Andromeda Lestrange


Her dream life went crashing around her like a quidditch player in a tailspin heading for the ground below them. Not only had she been made to write her dear Ted and tell him things would not work between them, but to never write her again - lest he wanted to die. This was only compounded when her father received Rabastan Lestrange as a caller and Andromeda was brought to his study.

There, she was told her old schoolmate had asked for her hand and her father wished to know if it was agreeable to her.

She'd said yes, of course. Bellatrix had made it more than clear what would be her Ted's fate if she refused to heed her sister's course of action. Her father had looked at her oddly when she agreed, but Andromeda knew Cygnus Black was far too aware how excellent a match this was. He might feel that this was out of character for Andromeda and, perhaps, for Rabastan as well, but he would not question her answer's certainty.

It was improper to do so.

Even if he did think something was off, the last thing he would want to do was ask Andromeda why she was agreeing to marry Rabastan. Especially right in front of Rabastan. The insinuation that he was not good enough for Andromeda would come out loud and clear, even if that was not her father's intention with his questions. The shame he would bring to their family would be too tremendous for him to ever recover from. In addition, Andromeda feared for what would happen if the whole truth came out. In the aftermath of the revelation, Andromeda knew there would be no chance of fixing anything between her, Bellatrix, and the rest of the family. Everything would be in absolute ruins. Her Ted might even end up dead, and that was the last thing Andromeda wanted to happen to him.

For all of them, it really was best that he linked his hands together and nodded at both of them. "Then you will marry her," he said to Rabastan. "What sort of dowery do you and your family expect from wedding Andromeda?" he asked.

Fighting back the urge to blush out of embarrassment or rage, Andromeda wondered how her father could talk about such things when she was right in front of him. Right beside her soon-to-be husband. At the very least, couldn't he have dismissed her while he figured out what would have to be sold for Andromeda's marriage?

She would have preferred it to having to sit here like a - a dumb animal!

Listening to them talk about property, inheritances, and businesses, Andromeda realized this was how people talked about livestock. What did one want to barter for a pig? What was equal in value to a half dozen chickens?

Holding back a hot flood of tears, Andromeda swore to herself her daughter would never experience this. She would not.

She'd die to ensure it.

When the discussion was finished, Rabastan gave her a pretty gold ring that had a well-sized emerald embedded in it.
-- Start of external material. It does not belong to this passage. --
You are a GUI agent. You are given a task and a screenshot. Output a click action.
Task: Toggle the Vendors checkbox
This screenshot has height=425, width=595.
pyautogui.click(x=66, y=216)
"It looks nice on your hand," he remarked as he held her fingers in his hairy hands.

Nodding, she didn't look away from the glinting jewel as she told him, "This is the most beautiful engagement ring I've ever seen, Rabastan. Thank you."

"You're welcome," he replied after an awkward pause.

Getting up, Andromeda said to her father and fiancé, "I think I shall go show Mother and Narcissa; they are having tea together, I believe."

"Yes, do so," her father replied .

Relieved he was giving her the chance to escape, Andromeda shot him a wobbly, grateful smile and all but ran from his study. Hurrying to her rooms, Andromeda warded them against company and threw herself down on her girlhood bed to sob. She was to marry Rabastan Lestrange, there was no escape.

v-v-v-v-v

His hairy knuckles steepled in his lap, he stared just past her.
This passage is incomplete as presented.